Prostate cancer is a no-fun disease. Early in our research into his options for treatment, a doctor (A DOCTOR!) said that if you have to get cancer this is the one you want. It grows slowly and there are several ways to get rid of it: surgery, raditation, radiation and surgery, surgery and radiation. Anyway he described it involved cutting or glowing in the dark.

The immediate effects of a radical prostatectomy are no fun. For three weeks, you pee through aquarium tubing running from your bladder, through your penis, into an industrial ziplock bag strapped to your leg.  There is nothing to tell you when the bag gets too full. A couple of Guinness will fill ‘er right up. Yup, the bag can get too full.

When the nurse finally cuts the tube and pulls out the catheter, your urine has formed crystals around the the bulb. The cut tube lets the air out of the bulb but the crystals don’t deflate. With a mighty yank, Nursey hauls the shards up your erethra. Although you have dreamed of peeing on your own for three solid weeks, all of a sudden it doesn’t seem like such a good idea. You are not sure you will ever want to pee again.

Then the fun really begins; you’re gonna pee whether you want to or not. The sphincter that controls the urine flow from the bladder was removed with your prostate. Now you have to retrain another sphincter to hold back your urine. Your sphincter may resist retraining wholeheartedly. That means diapers, boys and girls: Grown-up, show-under-your-clothes, how-many-do-I-need, where-do-I-put-them, bought in bulk, Depends.

The incision runs from your navel to your pubis and if several spots don’t heal just right, four years later your gut looks like you have three belly buttons lined up in a column pointing at a penis that has shrunk to the flaccid size of your most hideous teen-aged nightmares. And it never gets hard on its own again.

And those are just the results you can see.

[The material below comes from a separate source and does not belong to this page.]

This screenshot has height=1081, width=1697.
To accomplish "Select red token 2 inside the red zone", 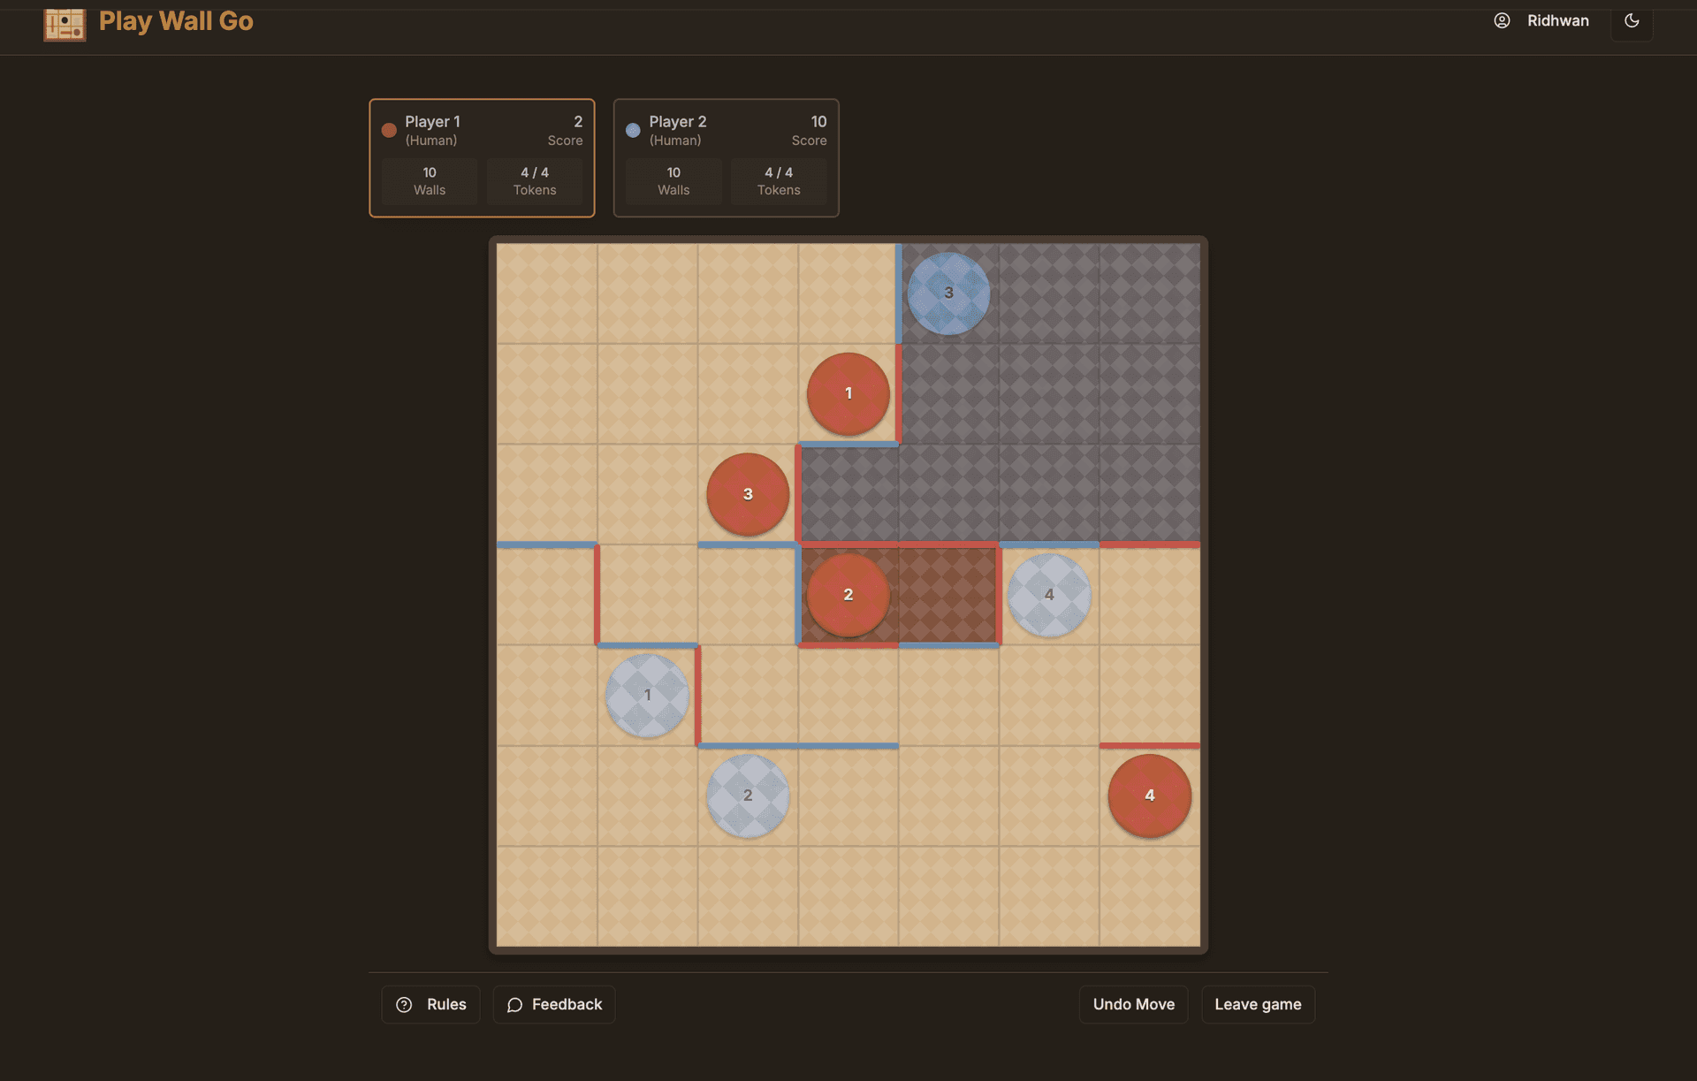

The other result is that you are alive. You have no cancer–today. Your PSA is nearly zero. Every three months for a year you break into a cold sweat waiting to find out that your PSA is still barely detectable. Then you get to revisit the PSA gremlins every six months for two years—then every year. After five years the urologist will say you are cancer free. But in your head, you will never be cancer free again. Its marks are on your body, on your heart, and on your relationships. Cancer leaves deep scars.

So thats the diatribe. The facts for me seem to be that I am also a reminder that the pecker doesn’t peck. Mr. Happy ain’t so very happy. The man I love defines himself more by his erection than I would have ever believed. His doesn’t so he isn’t and because he is frustrated, sad, disappointed, impotent, he forgets to touch me. He forgets that I am the one thing in the world that spreads his grin halfway across the county.

If for one moment I believed that he did not love me, I would know exactly what to do. I KNOW otherwise. Not just because he says so; he shows me in a hundred ways even though I’d rather be touched. Because I know and believe he loves me and I love him absolutely, I haven’t a flipping clue how to help. I have told him. I have shown him. I have mothered him. I have vamped him. I have let him alone. Now, I am yelling at him, threatening him, crying, and whining. I have also made an appointment with my shrink.

It is clear to me that I cannot heal my husband, inside  or out. Himself has to find a way to be alive since it seems he is going to live. I mean to find a way to live with him and I would prefer not to have a shit-fit every six weeks.

July 1, 2007

It is morning in America…Awhile ago some pundit wrote that fully 75% of American families are dysfunction. I thought my family was the only one that didn’t function like Ozzie and Harriet. We definitely weren’t the Cleavers. Even the soap operas of my youth had loving mothers and present fathers framing their melodrama of unlikely circumstances and over-long kisses, usually with the wrong partner.

So, on a bright and glorious Sunday morning, Himself lies snoring in the next room and I have hemmed a ball gown, started the week’s laundry, and sit down to feel sorry for myself yet again.

I want to put some fun back into dysfunctional.